26 Jan Underserved Patients: Minority Physicians’ Role
MedicalResearch.com Interview with:
Dr. Lyndonna Marrast MD
Fellow in General Internal Medicine
Cambridge Health Alliance
Cambridge, MA 02139
MedicalResearch.com: What are the main findings of the study?
Dr. Marrast: We found that disadvantaged patients (categorized as racial and ethnic minorities, non-English home language speakers, being low income, having Medicaid, or reporting fair or poor health) were more likely than other patients to be cared for by a minority physician.
A majority, 54%, of black, Hispanic and Asian patients received care from a minority doctor and the vast majority, 70%, of those who report not speaking English at home got care from a minority physician.
Among all racial groups there was a high likelihood of receiving care from a physician of the same race.
A higher proportion of patients of black doctors were obese and needed an emergency room visit in the last 12 months but this was not the case for patients of Asian and Hispanic physicians.
MedicalResearch.com: Were any of the findings unexpected?
Dr. Marrast: The findings are generalizable to those with a usual source of care. Fewer US residents currently have a person that they go to for their usual source of care than 2 decades ago. Additional research is needed to understand why this may be.
MedicalResearch.com: What should clinicians and patients take away from your report?

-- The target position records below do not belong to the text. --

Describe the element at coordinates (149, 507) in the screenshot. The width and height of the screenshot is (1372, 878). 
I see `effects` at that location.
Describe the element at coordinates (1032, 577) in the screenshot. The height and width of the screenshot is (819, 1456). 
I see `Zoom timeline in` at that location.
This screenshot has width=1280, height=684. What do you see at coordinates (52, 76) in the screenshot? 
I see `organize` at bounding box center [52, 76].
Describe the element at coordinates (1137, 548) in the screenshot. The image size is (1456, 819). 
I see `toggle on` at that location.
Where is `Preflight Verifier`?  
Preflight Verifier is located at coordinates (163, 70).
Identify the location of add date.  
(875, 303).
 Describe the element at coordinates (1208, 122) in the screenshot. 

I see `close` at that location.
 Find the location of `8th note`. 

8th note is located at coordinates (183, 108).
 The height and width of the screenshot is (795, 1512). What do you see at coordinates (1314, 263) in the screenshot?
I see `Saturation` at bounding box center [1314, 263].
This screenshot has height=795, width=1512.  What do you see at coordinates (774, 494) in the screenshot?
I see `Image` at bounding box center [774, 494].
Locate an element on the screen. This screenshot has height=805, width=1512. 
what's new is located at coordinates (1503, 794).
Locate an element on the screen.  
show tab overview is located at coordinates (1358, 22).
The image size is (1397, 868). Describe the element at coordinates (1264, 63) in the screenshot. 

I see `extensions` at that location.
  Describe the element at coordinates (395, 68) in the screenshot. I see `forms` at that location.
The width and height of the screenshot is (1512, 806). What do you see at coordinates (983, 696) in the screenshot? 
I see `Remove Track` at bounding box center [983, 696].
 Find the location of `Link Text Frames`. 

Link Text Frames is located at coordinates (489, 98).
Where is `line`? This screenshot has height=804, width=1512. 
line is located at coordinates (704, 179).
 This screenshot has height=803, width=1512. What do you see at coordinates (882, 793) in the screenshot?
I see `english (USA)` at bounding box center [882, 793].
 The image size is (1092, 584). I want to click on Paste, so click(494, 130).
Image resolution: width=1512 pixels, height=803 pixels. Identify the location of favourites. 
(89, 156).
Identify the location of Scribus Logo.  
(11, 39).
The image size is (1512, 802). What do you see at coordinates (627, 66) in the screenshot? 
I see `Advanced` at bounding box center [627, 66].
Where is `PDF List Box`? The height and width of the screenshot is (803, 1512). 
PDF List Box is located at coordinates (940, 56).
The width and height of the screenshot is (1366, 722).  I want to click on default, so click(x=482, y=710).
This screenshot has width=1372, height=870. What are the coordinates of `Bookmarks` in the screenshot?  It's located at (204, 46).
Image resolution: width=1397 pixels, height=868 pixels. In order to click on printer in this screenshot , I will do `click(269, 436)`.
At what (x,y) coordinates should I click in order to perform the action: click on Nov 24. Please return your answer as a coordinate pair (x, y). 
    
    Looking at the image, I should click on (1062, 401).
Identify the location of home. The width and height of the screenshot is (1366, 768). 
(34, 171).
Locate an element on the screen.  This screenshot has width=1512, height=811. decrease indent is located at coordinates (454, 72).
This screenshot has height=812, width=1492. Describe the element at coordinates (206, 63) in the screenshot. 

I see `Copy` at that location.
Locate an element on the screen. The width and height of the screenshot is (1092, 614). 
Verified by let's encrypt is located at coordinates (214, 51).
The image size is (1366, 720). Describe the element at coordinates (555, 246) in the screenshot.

Dr. Marrast: With the increasing diversity of the US population, diversity should be an explicit mission of medical establishments. Medical schools serve as a “valve” in the supply of physicians. We need to ensure that public institutions are held socially accountable in producing physicians that will serve all strata of the US population. The needs of all communities should dictate the doctors that are produced.
MedicalResearch.com: What recommendations do you have for future research?
Dr. Marrast: Future research focused on understanding what the barriers are to medical schools increasing the ranks of minority physicians. Additional work is needed to demonstrate the benefits of diversity in health care settings. Lastly, there is a need to monitor the impact of the Affordable Care Act on underserved populations.
Marrast LM, Zallman L, Woolhandler S, Bor DH, McCormick D. Minority Physicians’ Role in the Care of Underserved Patients: Diversifying the Physician Workforce May Be Key in Addressing Health Disparities. JAMA Intern Med. 2013;():. doi:10.1001/jamainternmed.2013.12756.